- **WHAT YOU WILL DO**:
In the data below, find every line with the word "icon" and copy it out.

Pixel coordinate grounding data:
================

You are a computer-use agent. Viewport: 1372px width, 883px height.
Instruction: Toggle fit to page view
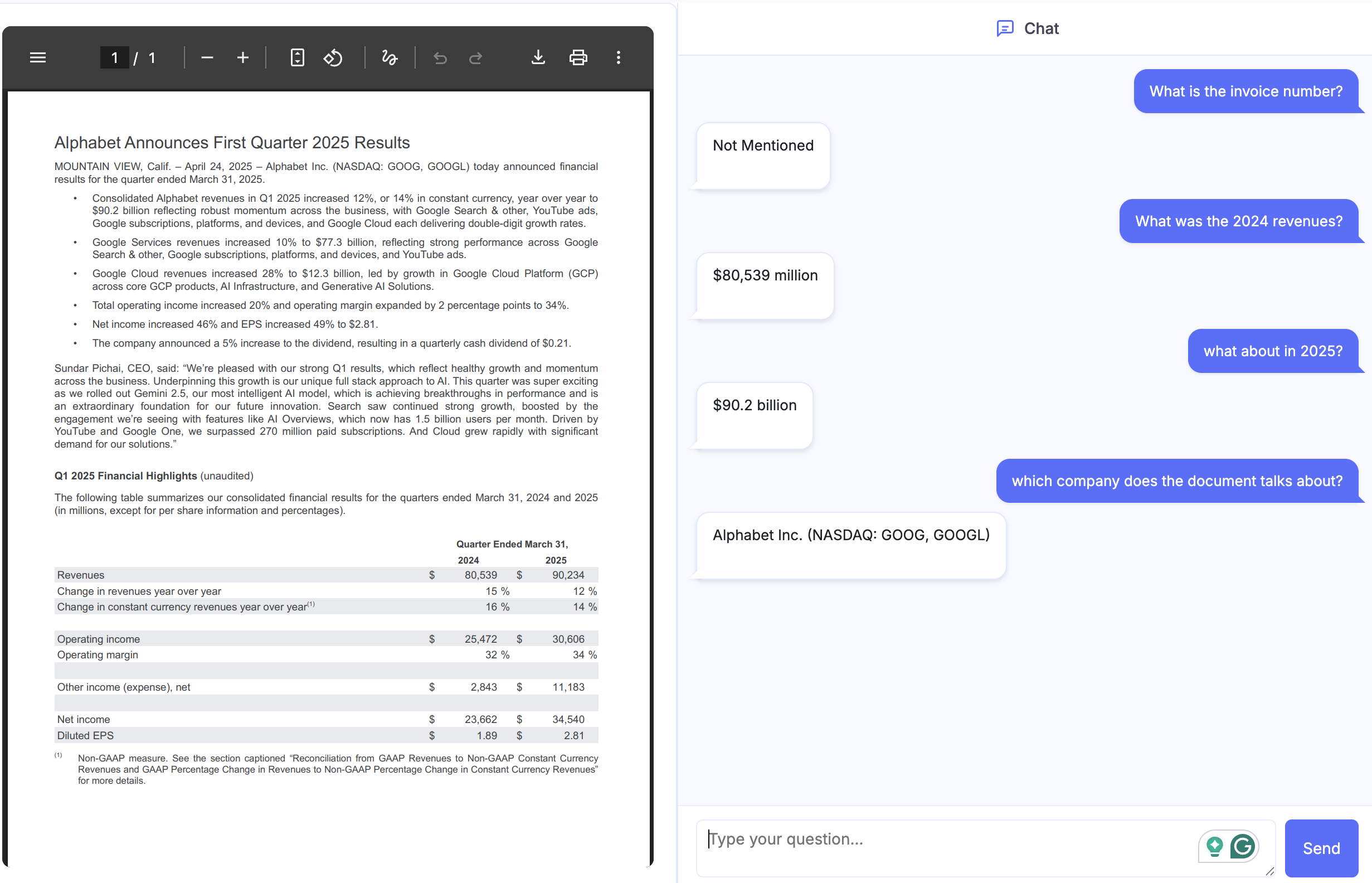(x=297, y=57)
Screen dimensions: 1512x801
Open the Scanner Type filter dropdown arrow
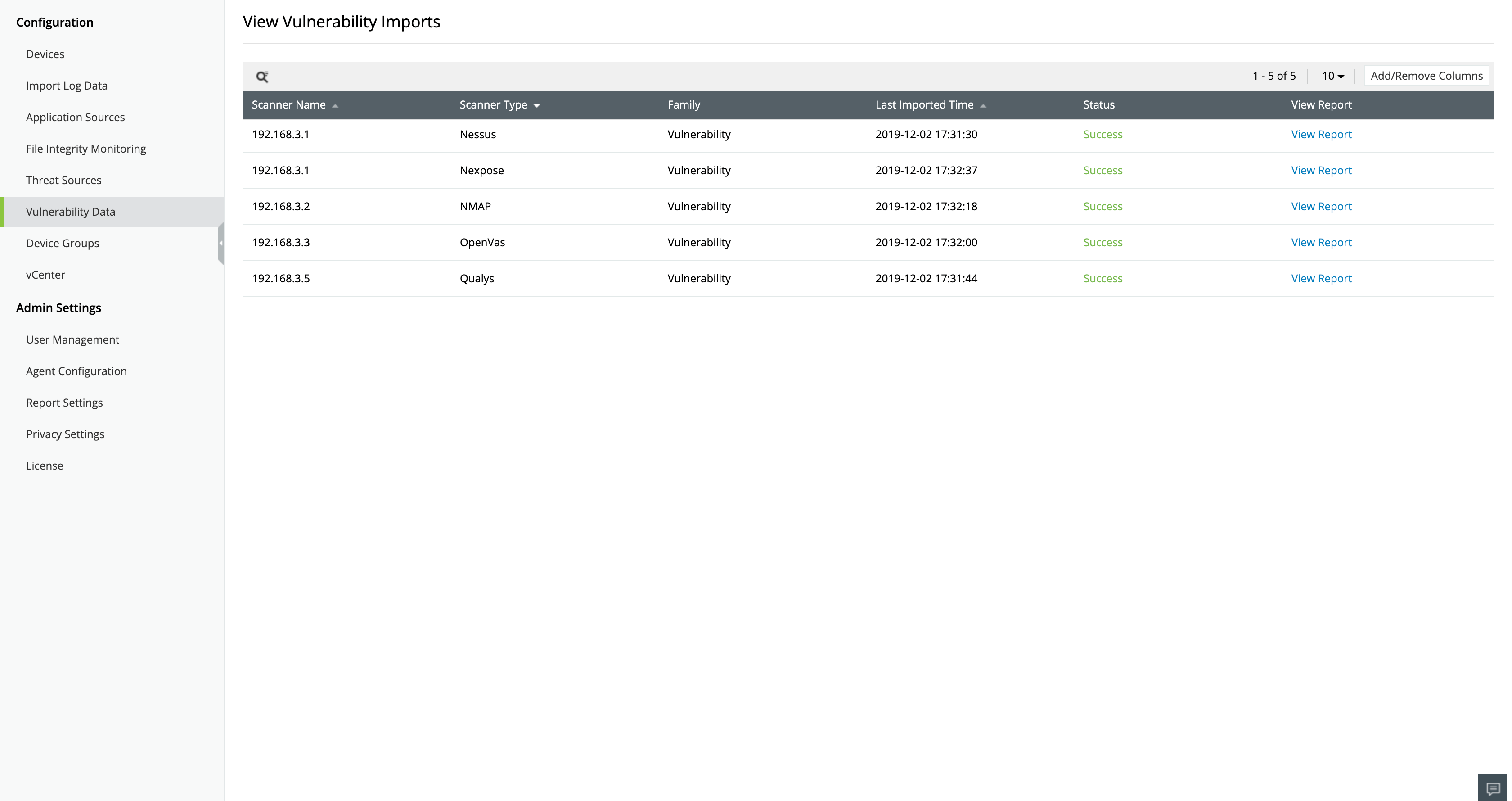point(536,106)
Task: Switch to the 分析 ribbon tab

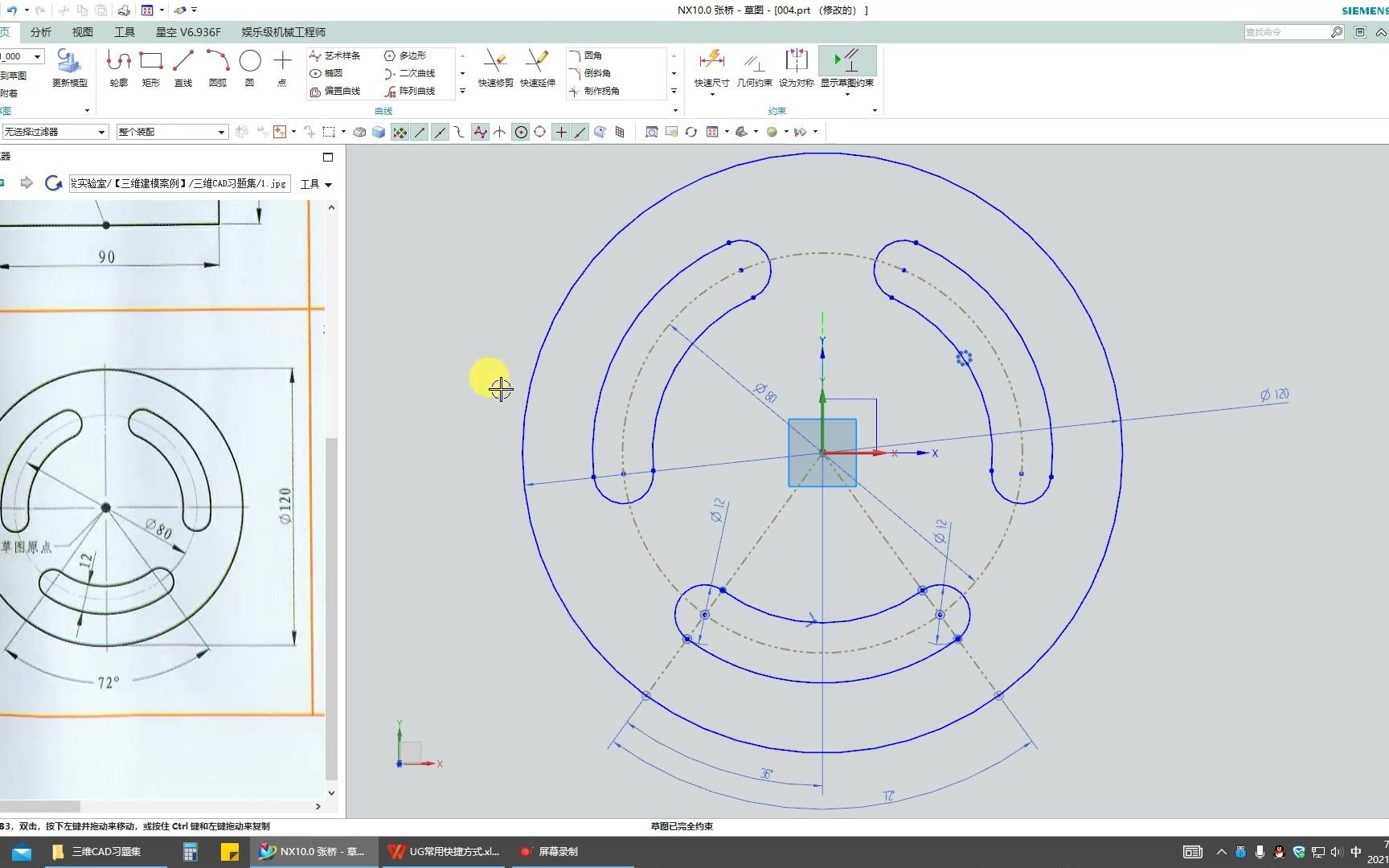Action: click(x=40, y=32)
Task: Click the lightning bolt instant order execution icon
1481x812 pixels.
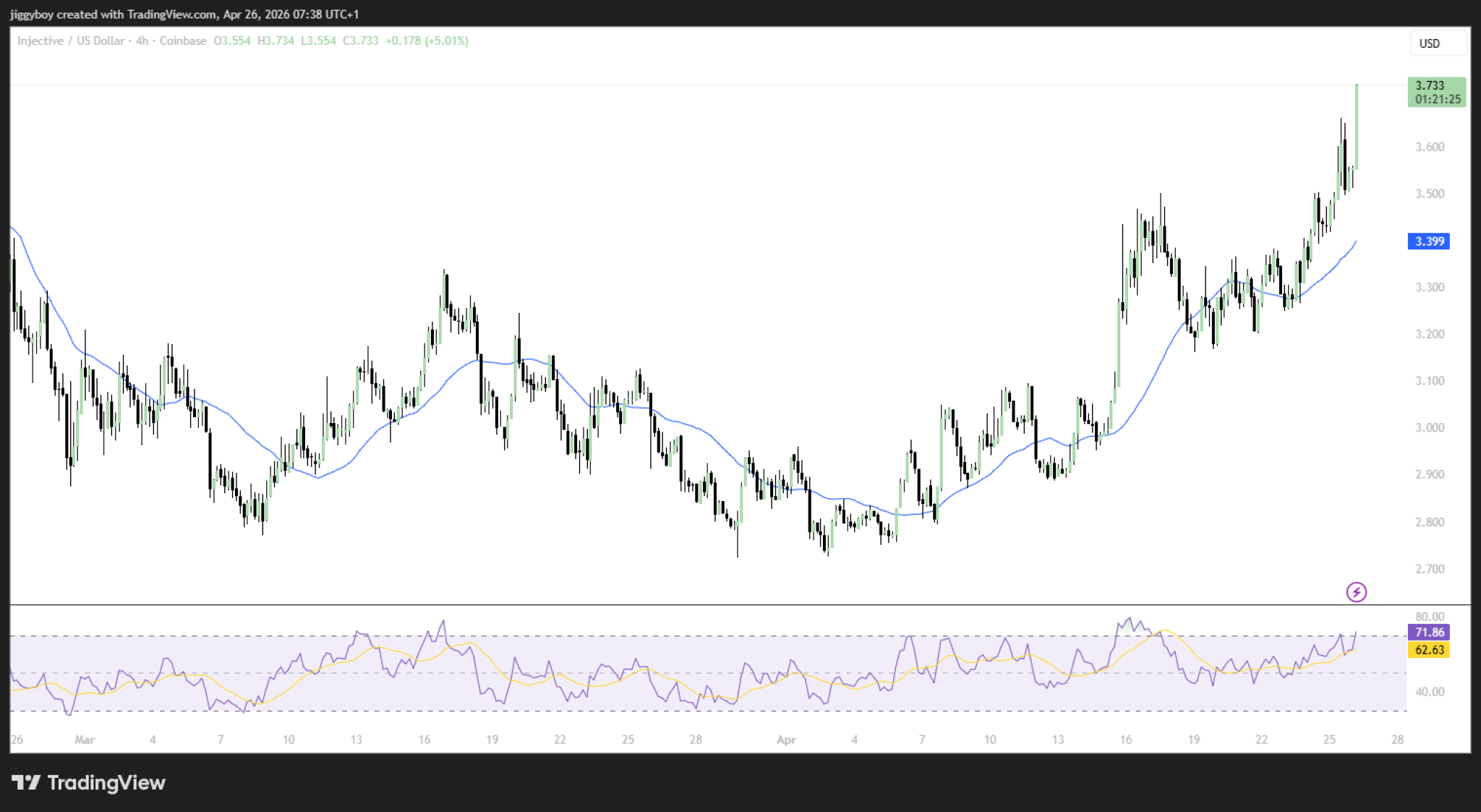Action: (1357, 594)
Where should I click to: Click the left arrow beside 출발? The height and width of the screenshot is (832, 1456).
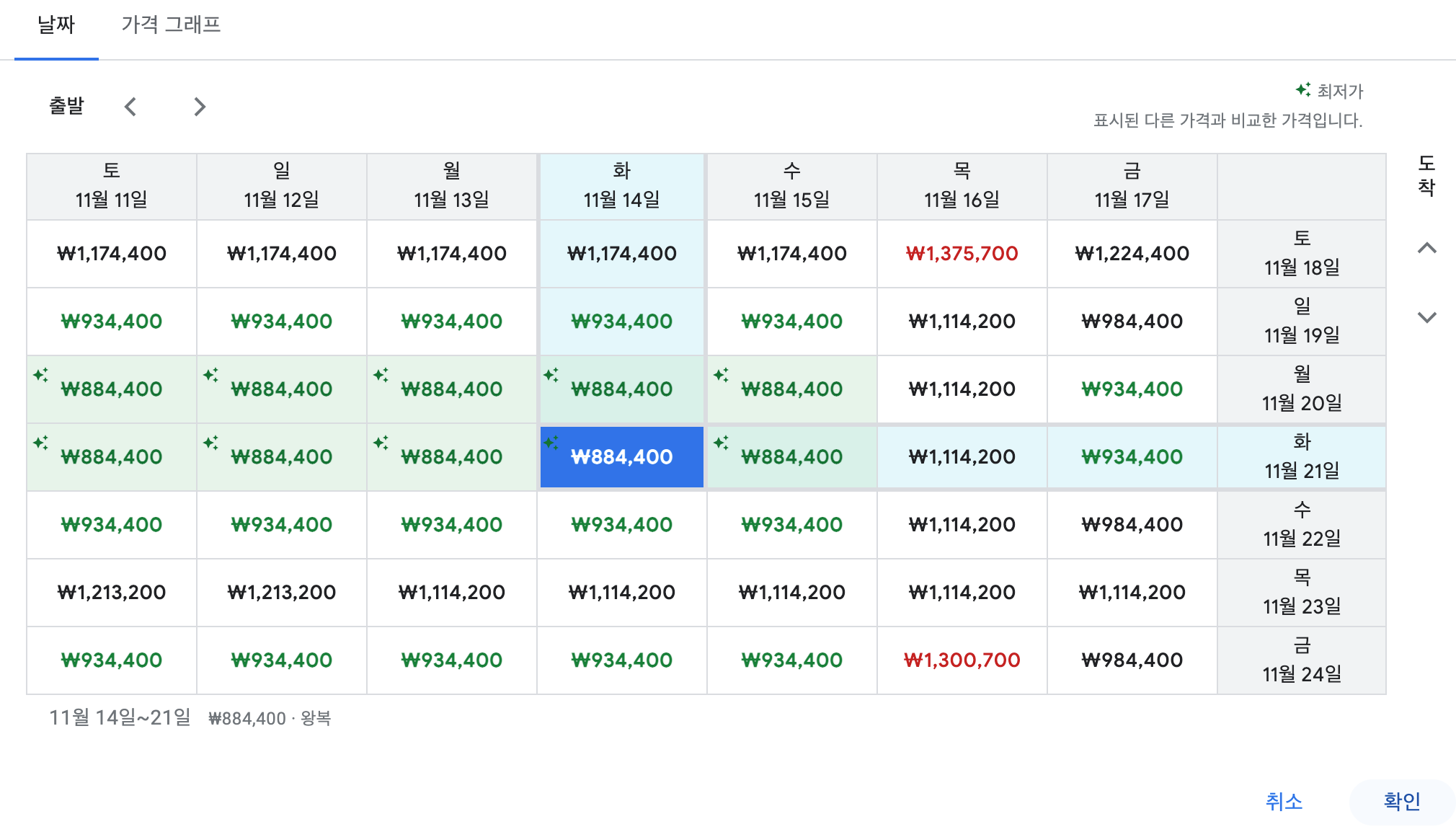click(x=130, y=106)
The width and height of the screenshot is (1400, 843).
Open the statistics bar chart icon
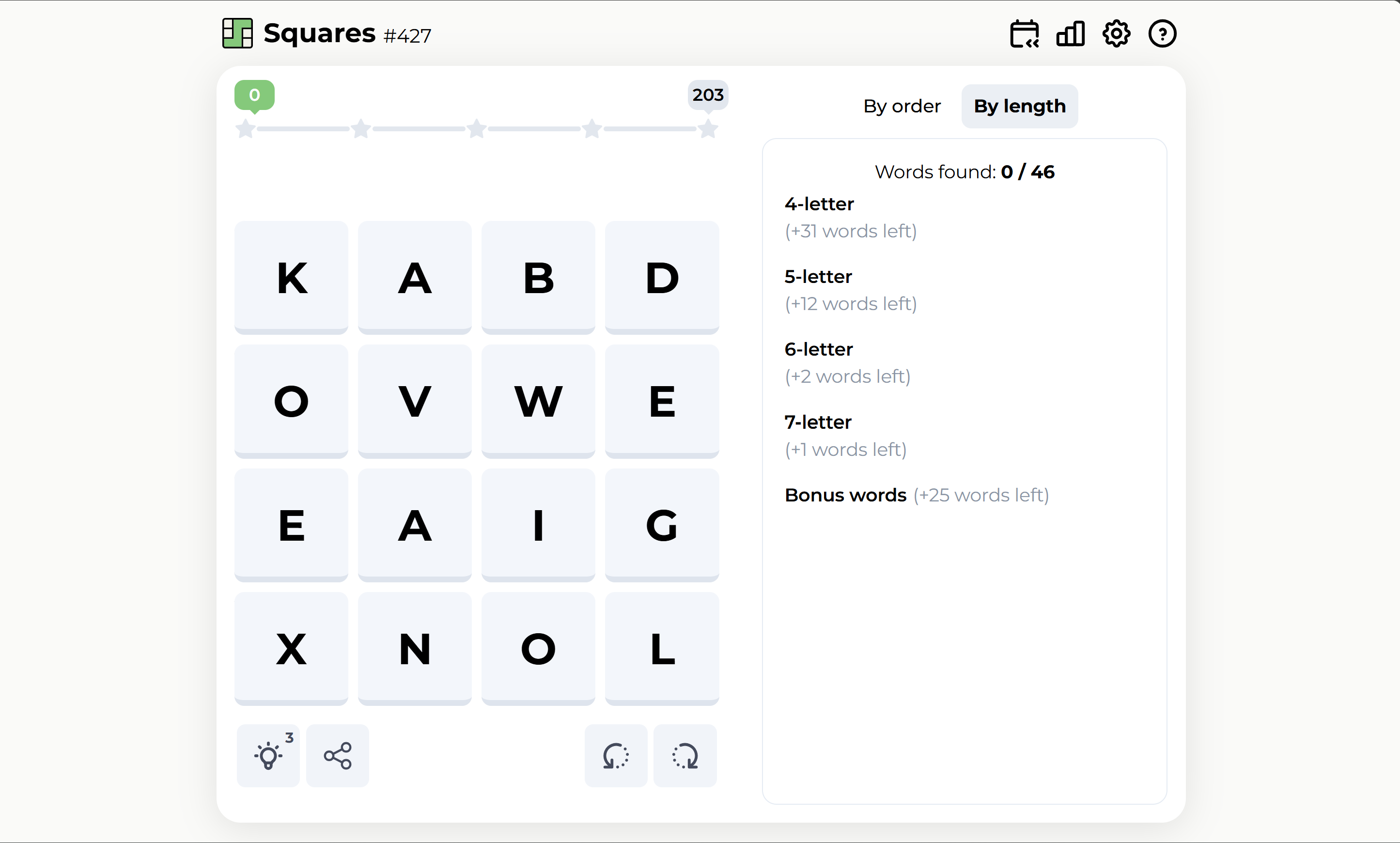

================

- **OUTPUT BELOW**:
Task: Click the lightning bolt instant order execution icon
Open the statistics bar chart icon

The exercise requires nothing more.